Di kuarter dua, Korea Selatan unggul 65 persen berbanding 28 persen di eFG%. Hal ini disebabkan dengan akurasi tembakan dua angka yang mencapai 64 persen (9/14) dan 44 persen dari tripoin (4/9). Di kuarter tiga, kedidgdayaan Korea Selatan untuk akurasi tembakan semakin menjadi dengan catatan eFG% menyentuh 111 persen (dalam rumus perhitungan eFG%, sangat memungkinkan hasil di atas 100 persen) sedangkan Indonesia hanya 34 persen.

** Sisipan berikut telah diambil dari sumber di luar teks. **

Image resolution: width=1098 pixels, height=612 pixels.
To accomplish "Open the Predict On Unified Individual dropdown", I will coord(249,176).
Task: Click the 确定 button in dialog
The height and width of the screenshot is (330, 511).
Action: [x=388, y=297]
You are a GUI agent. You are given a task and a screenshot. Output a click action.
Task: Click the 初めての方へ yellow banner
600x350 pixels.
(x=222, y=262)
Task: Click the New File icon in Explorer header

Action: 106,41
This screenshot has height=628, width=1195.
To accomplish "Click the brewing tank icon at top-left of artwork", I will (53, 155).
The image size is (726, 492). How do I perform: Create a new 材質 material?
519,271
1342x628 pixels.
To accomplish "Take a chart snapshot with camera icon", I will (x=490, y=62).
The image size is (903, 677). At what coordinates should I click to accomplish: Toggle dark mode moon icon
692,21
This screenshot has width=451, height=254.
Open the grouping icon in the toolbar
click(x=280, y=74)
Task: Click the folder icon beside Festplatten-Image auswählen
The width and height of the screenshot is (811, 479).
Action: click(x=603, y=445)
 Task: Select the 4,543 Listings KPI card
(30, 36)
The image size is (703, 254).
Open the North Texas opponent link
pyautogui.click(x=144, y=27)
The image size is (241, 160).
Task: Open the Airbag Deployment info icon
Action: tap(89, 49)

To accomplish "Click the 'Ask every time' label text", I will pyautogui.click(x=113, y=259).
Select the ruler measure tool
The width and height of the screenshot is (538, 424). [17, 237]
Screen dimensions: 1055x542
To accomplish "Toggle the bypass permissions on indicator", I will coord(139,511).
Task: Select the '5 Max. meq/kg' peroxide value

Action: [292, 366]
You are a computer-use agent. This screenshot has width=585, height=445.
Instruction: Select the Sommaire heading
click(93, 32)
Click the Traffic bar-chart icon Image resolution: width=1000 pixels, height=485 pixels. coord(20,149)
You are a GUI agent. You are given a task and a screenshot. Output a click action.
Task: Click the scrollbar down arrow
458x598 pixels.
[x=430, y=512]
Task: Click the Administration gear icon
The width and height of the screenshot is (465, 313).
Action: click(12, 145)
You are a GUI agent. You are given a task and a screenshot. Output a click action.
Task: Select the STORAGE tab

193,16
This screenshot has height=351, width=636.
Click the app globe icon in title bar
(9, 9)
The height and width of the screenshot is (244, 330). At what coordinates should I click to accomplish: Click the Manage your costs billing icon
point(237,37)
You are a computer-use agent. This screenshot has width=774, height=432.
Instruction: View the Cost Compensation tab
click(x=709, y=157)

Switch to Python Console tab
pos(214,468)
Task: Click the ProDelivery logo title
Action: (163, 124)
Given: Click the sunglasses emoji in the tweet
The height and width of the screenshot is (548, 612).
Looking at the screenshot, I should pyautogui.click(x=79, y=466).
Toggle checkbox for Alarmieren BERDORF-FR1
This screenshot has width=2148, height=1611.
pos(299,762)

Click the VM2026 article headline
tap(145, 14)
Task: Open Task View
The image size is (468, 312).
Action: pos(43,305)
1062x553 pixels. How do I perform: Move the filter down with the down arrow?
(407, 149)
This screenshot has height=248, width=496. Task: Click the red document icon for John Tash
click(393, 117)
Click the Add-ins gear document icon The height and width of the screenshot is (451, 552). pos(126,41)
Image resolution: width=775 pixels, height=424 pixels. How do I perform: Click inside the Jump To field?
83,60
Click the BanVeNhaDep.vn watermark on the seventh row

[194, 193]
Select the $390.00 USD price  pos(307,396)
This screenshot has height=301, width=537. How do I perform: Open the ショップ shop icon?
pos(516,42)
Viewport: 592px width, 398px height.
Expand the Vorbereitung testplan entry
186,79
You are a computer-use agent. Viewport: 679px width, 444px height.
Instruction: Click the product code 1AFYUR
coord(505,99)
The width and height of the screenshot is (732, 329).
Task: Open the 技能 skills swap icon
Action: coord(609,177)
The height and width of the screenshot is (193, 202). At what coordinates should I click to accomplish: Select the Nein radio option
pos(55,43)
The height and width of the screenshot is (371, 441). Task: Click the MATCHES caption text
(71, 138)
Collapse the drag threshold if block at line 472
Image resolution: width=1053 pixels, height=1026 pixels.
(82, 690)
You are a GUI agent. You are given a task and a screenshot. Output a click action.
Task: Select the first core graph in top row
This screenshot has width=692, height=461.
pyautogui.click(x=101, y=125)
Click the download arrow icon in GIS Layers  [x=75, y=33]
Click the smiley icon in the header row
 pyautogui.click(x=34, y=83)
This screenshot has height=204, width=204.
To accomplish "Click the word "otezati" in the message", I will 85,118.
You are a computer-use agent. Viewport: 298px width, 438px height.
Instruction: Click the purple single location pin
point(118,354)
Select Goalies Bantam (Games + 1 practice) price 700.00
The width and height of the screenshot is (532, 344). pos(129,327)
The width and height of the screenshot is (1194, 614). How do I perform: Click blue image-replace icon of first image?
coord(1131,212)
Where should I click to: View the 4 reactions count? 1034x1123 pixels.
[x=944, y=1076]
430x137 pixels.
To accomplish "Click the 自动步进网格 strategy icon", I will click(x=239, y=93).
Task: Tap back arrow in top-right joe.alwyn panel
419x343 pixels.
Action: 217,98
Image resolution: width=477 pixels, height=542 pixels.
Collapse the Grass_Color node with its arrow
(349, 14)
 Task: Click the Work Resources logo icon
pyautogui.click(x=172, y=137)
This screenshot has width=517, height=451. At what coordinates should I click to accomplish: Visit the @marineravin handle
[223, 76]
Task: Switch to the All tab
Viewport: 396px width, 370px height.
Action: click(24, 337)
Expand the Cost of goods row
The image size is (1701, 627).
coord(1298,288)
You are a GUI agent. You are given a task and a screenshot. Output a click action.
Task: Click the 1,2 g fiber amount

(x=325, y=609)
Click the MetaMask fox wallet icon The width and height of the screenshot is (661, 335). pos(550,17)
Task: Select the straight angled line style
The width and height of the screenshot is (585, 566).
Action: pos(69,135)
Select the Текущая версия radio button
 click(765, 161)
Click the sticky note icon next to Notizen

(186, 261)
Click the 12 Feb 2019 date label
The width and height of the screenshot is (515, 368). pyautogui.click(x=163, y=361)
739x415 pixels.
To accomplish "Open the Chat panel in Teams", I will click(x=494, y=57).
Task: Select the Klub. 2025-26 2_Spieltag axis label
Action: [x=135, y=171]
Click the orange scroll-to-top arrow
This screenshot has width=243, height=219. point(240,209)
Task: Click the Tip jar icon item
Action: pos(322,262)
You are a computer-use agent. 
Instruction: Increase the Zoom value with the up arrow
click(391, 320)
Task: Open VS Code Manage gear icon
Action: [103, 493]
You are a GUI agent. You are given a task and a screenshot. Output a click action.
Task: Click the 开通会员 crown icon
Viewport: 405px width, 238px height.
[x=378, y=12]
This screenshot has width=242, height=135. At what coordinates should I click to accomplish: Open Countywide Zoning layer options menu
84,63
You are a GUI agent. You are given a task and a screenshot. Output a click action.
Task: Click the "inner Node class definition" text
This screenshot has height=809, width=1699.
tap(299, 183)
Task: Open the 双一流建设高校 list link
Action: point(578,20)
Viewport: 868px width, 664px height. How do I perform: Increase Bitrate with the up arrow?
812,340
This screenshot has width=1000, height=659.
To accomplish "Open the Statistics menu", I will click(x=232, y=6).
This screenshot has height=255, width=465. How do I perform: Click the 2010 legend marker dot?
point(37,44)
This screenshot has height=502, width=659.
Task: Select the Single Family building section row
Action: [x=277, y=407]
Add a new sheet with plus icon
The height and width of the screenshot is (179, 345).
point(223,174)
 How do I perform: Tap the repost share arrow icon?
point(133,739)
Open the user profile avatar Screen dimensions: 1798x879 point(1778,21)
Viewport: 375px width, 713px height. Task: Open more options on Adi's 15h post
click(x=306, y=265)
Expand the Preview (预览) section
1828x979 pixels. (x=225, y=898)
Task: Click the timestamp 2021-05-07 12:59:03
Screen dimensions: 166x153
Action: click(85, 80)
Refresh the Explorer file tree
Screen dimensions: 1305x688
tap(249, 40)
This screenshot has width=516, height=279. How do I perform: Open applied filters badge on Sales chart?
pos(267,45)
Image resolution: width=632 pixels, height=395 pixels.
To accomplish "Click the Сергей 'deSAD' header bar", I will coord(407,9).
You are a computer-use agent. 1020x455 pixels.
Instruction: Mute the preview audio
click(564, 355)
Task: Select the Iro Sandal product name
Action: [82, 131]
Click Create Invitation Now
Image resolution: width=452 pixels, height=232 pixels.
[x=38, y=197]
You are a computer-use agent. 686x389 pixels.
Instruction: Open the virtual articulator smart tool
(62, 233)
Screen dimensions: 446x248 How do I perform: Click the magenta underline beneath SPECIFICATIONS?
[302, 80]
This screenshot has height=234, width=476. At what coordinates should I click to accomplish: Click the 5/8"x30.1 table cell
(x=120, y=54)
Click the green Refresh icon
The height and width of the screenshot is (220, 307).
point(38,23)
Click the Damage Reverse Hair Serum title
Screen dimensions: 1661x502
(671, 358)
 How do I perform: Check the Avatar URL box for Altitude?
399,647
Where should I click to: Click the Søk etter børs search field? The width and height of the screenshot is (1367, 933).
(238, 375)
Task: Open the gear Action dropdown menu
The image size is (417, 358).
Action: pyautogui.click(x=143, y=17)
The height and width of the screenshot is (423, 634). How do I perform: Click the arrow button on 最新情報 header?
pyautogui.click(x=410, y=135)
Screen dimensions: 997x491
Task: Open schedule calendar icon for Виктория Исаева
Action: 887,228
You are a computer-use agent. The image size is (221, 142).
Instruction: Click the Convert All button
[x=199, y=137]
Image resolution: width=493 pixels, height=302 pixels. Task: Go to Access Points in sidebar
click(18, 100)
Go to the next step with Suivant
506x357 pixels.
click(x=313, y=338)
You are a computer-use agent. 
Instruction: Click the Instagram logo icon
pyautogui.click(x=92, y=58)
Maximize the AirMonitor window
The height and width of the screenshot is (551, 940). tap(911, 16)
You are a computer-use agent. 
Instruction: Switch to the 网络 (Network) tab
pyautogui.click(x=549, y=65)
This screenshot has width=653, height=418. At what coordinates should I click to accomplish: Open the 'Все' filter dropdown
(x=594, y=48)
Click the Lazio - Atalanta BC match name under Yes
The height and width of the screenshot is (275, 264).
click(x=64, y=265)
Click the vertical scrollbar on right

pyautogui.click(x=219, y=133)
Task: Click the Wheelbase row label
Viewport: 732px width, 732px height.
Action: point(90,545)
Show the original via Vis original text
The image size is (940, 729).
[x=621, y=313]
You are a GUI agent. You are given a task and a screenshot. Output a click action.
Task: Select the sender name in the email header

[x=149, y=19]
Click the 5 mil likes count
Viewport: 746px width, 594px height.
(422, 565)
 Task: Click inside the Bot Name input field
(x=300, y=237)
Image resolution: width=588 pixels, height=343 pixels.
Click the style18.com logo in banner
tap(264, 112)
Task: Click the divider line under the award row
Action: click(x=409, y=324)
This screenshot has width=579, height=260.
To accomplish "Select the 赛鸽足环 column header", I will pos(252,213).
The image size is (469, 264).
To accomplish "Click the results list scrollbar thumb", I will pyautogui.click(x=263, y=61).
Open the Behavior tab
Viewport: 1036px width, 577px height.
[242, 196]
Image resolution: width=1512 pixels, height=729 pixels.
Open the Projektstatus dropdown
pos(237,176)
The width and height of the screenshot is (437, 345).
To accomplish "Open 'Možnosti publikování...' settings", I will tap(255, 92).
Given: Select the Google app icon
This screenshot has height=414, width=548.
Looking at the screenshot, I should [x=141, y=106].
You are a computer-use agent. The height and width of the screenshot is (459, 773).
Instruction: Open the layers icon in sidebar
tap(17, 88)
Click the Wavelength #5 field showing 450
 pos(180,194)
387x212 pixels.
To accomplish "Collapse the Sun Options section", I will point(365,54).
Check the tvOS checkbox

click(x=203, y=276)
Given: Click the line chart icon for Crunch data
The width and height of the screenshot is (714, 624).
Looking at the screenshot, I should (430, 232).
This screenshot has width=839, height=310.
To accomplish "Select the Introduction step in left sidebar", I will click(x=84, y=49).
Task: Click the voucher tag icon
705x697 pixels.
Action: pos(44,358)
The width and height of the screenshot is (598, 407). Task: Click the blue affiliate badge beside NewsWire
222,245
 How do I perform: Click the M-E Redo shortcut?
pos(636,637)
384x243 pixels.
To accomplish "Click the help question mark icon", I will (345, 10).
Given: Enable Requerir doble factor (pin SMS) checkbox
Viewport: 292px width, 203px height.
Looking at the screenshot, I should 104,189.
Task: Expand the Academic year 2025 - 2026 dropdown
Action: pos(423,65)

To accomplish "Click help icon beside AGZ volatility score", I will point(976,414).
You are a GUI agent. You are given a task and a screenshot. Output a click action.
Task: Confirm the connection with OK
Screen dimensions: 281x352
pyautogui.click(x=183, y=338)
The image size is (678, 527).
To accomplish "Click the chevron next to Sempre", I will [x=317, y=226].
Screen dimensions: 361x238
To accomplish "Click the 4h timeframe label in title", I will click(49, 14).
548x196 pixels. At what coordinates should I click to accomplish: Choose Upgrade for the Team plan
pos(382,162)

Secara keseluruhan kuarter tiga, Korea Selatan hanya gagal memasukkan dua tembakan mereka (12/14) yang setara dengan 86 persen. Rinciannya, Korea Selatan sempurna 5/5 dari dua poin dan memasukkan 7/9 tripoin. Maka, bila dijumlah secara keseluruhan di dua kuarter (2 dan 3), Korea Selatan memasukkan 11/18 tripoin.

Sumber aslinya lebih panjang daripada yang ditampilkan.